In winter 2022, home shoppers have more opportunities and less competition, free to insist on inspections and other contingencies without worrying about a bidding war.
At the same time, many in the country are worried about impending recession, as the Fed seems set on continuing to raise rates until inflation is brought under control. Many prime indicators point to a nationwide downturn.
However, those hoping for the high home price bubble to pop – as it did prior to the Great Recession a decade ago – will probably be disappointed. Even if there is another slowdown, most experts believe there’s little chance of a housing price crash.
In the aftermath of the Great Recession, lending laws were tightened so only the most qualified borrowers could secure a mortgage. As a result, the housing industry is on more solid footing.
What's more, the The Fed hikes – aimed in part at cooling the overheated labor market – have been slow to affect jobs. Nonfarm payrolls surged by 261,000 in October.
Jobs will be lost in a recession, to be sure. But today’s homeowners also have a record amount of equity. And with home prices expected to remain high, fewer folks who lose jobs will find themselves underwater on their mortgage. That should make it easier to sell if need be.
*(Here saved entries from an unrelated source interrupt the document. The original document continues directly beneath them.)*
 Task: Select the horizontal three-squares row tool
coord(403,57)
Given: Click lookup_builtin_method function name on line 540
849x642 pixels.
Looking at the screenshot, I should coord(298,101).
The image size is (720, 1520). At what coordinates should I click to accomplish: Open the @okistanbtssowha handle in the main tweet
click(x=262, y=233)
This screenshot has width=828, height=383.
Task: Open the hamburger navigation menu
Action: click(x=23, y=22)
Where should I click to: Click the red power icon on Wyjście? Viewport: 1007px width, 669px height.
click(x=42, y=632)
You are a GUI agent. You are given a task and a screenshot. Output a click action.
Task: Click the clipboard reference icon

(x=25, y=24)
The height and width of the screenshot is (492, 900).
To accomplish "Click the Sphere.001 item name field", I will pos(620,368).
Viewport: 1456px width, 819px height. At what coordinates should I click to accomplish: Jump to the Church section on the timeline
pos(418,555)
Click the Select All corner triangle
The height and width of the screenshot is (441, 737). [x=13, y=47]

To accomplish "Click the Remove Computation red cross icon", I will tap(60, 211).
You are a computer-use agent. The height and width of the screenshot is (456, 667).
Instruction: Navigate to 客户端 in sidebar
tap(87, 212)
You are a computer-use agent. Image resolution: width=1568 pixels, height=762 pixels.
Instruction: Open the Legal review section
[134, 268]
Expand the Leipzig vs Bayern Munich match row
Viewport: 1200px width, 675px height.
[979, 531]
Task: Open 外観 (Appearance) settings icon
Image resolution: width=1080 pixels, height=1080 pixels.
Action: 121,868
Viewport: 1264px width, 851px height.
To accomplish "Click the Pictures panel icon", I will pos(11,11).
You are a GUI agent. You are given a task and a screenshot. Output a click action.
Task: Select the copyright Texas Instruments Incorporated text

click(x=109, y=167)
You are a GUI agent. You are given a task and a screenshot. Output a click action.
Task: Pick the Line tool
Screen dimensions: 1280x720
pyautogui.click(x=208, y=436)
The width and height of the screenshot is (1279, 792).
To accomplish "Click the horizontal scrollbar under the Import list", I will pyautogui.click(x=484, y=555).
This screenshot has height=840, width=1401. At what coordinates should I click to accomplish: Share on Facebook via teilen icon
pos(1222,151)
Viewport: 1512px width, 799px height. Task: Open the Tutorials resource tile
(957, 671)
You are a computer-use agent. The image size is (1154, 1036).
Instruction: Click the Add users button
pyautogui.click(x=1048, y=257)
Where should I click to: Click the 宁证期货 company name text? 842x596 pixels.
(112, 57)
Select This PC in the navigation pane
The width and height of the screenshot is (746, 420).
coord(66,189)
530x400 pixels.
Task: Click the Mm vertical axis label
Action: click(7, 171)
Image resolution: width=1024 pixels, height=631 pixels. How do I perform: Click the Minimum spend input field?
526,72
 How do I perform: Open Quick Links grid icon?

Even as supply and demand come into better balance, there still aren’t enough homes to go around. As the massive Millennial Generation continues to age into its prime-homebuying years, the prospect of a fixed mortgage payment – no matter how high - looks more appealing. And with Generation Z waiting in the wings, demand isn’t likely to drop off anytime soon. Further choking supply is the reticence of current homeowners to sell. To buy a new home, they would have to give up pretty cushy interest rates.
As a result the National Association of Realtors (NAR) predicts home-price appreciation will slow down to 5% by the end of this year, but prices may continue to rise.
Many first-time homebuyers continue to be priced out of the market entirely.
One glimmer of hope for housing comes in the form of the government’s latest inflation report. The Bureau of Labor Statistics said annual inflation fell to 7.7% in October, down from 8.2% in September.
If inflation slows enough, the Fed may stop raising its rates, and mortgage rates should come down.